» Set task:
List every line in the rows below that contains the string "arrow", copying each one in full.

» The records:

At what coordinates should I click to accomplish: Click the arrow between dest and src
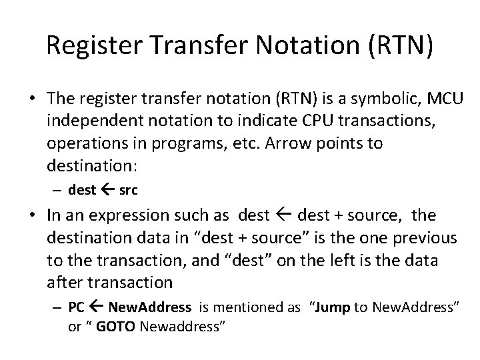click(x=107, y=190)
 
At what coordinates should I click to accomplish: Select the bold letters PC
click(x=77, y=308)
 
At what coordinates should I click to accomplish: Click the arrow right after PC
click(x=97, y=308)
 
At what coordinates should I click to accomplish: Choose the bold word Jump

» Full answer:
At what coordinates should I click to accomplish: Click the arrow between dest and src
At what coordinates should I click to accomplish: Click the arrow right after PC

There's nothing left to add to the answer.